СООБЩЕСТВО КАК ЛИТУРГИЯ
Собственно, уже в анализе Нора есть указания на то, что в секулярном обществе именно lieux de mémoire становятся объектами литургического по сути действия. Габриэль Шпигель в своей реконструкции истоков “мемуарного” еврейского дискурса, набравшего силу после Второй мировой войны, акцентирует это положение, настаивая на принципиальном отличии исторического сознания от памяти. Историческое сознание становится возможным лишь тогда, когда прошлое действительно “отпускает нас”, уходит безвозвратно и больше не может быть объектом наших практических устремлений. Память, напротив, требует постоянного возвращения прошлого, его оживления с целью включения в орбиту наших практических решений. Именно поэтому, в отличие от исторического сознания, память оперирует в отличном от исторического, циклическом времени, которое Шпигель определяет как литургическое.[34] При этом и Нора, и Шпигель подчеркивают “ностальгический” характер подобного дискурса: “именно ностальгическая составляющая [lieux de mémoire] создает ощущение грозящей им опасности: они знаменуют собой ритуалы неритуального по сути общества; различия, интегрированные в общество, не признающее различий; знаки отличия и групповой принадлежности в обществе, предпочитающем считать людей единообразными единицами”.[35] По сути речь идет о нигилистском следовании давно уже лишившимся общественного смысла интеллектуальным, политическим и историческим смысловым схемам, остающимся, однако,
“достаточно могущественными, чтобы оставлять нас равнодушными; так что теперь их притягательность поддерживается обращением к наиболее выразительным символам.”[36]
Можно показать, что бурные протесты русских жителей Эстонии были не столько свидетельством их подверженности “российской пропаганде”, сколько протестом против вытеснения “наиболее выразительных символов” их коллективной идентичности из общественной сферы Истории в “частную” сферу коллективной памяти.[37] Поскольку “цивилизованный” перенос памятника с центральной площади на кладбище наглядно символизировал такое вытеснение, он оказался для них неприемлемым. Поскольку само вытеснение это проходило под лозунгами победы неолиберальной эсхатологии “конца истории” над эсхатологией советской, становилась возможной их солидаризация с российским антилиберальным дискурсом.

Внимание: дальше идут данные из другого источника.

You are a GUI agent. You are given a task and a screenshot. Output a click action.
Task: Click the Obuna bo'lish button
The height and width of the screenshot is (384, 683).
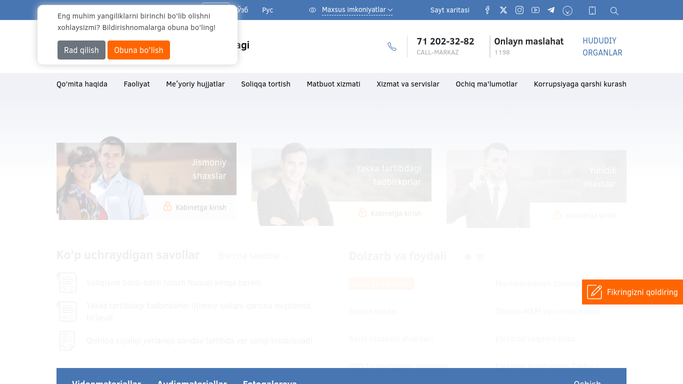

Но при этом та же неолиберально-технократическая устремленность в будущее, утверждающая версию Истории, которая при всей своей формальной ритуализации “эстонскости” по сути направлена была против “мемориального” сознания традиционного национализма, приводила к отчужденности значительной части эстонского общества. Где-то на пересечении этих процессов и сложился кризис на Тынисмяги. Сложился именно как литургия, по определению не имеющая решения на уровне согласования различных исторических интерпретаций, но противостоящая историчности как таковой.